Friday, May 23, 2003

Pool side at Hamra hotel. Where every journalist wishes he had a room reserved. If they sit long enough there they could just forget that there was a war going on outside the hotel fences. Jennifer Lopez squeaking out of the speakers and cool $5 beers with over priced burgers and salads. “Please put these ICG reports aside I would rather work on my tan”. Stuff like that. They come in carrying cameras, sound gear or big folders with a red cross on them. Minutes later they are sipping on a beer wearing as little as they can.
Read simply refused to get out of the water, he kept telling me that the moment I would walk out of the hotel doors I will be back in Baghdad: no electricity, lines at gas stations, prices as burning hot as the weather and a life that looks as if it will never return to normal. You couldn’t define normal now anyway. Have you seen how a fish flips on its sides when brought out of water? This is how it feels in Baghdad these days. You are not even sure if what you say is going to get you a black eye.
I don’t swim. I sat reading a borrowed copy of the New Yorker. An article about the new X-men movie. All systems on autopilot, I really did wish something would happen that will make it impossible for me to leave. But there are things to do, people to see, life rolls on.

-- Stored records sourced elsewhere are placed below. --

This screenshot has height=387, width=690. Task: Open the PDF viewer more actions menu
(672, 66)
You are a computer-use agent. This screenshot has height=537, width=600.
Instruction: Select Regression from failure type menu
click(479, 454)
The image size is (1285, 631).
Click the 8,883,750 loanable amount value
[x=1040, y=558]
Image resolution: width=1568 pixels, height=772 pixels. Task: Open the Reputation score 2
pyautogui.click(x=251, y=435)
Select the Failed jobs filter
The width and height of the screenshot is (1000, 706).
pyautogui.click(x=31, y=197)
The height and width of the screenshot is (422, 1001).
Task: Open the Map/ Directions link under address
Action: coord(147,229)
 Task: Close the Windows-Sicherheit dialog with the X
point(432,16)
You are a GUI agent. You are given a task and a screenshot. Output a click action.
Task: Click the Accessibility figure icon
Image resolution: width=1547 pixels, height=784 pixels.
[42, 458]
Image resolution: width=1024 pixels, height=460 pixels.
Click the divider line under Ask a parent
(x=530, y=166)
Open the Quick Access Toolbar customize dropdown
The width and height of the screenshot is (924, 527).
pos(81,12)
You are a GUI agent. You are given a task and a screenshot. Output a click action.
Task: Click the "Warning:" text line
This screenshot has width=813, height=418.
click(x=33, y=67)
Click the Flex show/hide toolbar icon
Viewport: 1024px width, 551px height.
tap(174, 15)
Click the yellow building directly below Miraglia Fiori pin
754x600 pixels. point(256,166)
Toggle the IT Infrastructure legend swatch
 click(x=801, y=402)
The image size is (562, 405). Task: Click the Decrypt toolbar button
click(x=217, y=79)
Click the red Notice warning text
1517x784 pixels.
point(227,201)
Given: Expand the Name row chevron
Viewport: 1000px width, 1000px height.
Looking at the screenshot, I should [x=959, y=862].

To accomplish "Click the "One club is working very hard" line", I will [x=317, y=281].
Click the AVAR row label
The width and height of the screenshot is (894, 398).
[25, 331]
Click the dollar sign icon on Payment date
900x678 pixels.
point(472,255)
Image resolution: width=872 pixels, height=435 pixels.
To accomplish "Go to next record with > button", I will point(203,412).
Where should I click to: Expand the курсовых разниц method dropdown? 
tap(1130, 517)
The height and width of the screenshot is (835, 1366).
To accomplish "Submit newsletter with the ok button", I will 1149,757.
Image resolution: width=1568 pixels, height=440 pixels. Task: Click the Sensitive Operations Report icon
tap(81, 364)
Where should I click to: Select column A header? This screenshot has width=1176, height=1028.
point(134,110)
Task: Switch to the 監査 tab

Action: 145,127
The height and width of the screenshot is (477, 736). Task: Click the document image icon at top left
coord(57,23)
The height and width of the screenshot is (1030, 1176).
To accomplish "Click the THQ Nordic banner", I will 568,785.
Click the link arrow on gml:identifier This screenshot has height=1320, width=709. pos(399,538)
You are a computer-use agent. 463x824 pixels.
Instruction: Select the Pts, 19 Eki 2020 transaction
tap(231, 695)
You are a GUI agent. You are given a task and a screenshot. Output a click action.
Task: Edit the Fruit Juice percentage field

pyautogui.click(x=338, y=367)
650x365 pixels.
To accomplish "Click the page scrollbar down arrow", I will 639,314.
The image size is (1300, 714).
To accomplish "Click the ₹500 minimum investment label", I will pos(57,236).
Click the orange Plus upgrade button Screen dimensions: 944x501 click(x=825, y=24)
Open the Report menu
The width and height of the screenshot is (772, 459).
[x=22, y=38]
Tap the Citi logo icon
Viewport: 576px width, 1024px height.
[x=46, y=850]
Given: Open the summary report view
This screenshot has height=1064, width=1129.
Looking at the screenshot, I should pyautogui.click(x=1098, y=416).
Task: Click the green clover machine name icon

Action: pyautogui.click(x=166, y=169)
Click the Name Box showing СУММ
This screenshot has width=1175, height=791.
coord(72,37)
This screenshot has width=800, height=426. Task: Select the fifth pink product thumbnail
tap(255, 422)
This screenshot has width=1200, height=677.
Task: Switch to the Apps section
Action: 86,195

I was marginally involved in something that had to do with 24 pizzas and twice as many American soldiers. I shouldn’t be telling you about this, you will most probably be hearing about it from someone else but it was great. The faces they made when the car would stop and they would be asked if they were the guys who ordered the pepperoni pizza.
It is difficult, a two sided coin. On one side they are the US Army, invader/liberator – choose what you like, big guns, strange sounds coming out of their mouths. The other side has a person on it that in many cases is younger than I am in a country he wouldn’t put on his choice of destinations. But he has this uniform on, the big gun and those darkdark sunglasses which make it impossible to see his eyes. Difficult.
Hamra swimming pool is easier.

The Iraqi Central Bank should open on the 31-5; banks should follow the day after. It was said that the first couple of days the banks will exchange the 10,000 dinar bill for dollars in a gesture that would show that the bills are OK hoping that the way they have been devalued would stop. Your 10,000 bill is still going for 7000 dinars if you find someone who would buy it from you.
There is another strange story I have been hearing relating to the Iraqi dinar. Mainly in gas stations because they are the places with the most income these days, after the day is over and they want to close down. A US army car would come and exchange the Iraqi Dinars for US Dollars at the day’s exchange rate and the Iraqi dinars would be burnt at the spot. I heard this story three different times.
It is not as surreal as it sounds. Saddam printed more Iraqi dinars than the system could support. Too many dinars on the market, the value goes down and the real value is distorted. If the burning is happening then they are decreasing the amount of paper (dinars) that is on the market creating a demand and pulling the value of the dinar up, so it is not a “bad thing”. I don’t see a reason to be as alarmed as the people who told me the stories were.
You know the expression “armchair psychologist”? Well, I am the best “armchair financial analyst” you’ll find this side of the net.
Talking about the net, I wonder when and who will be the first to use [.iq] in their URL. It was not used by the Iraqis during the days of saddam.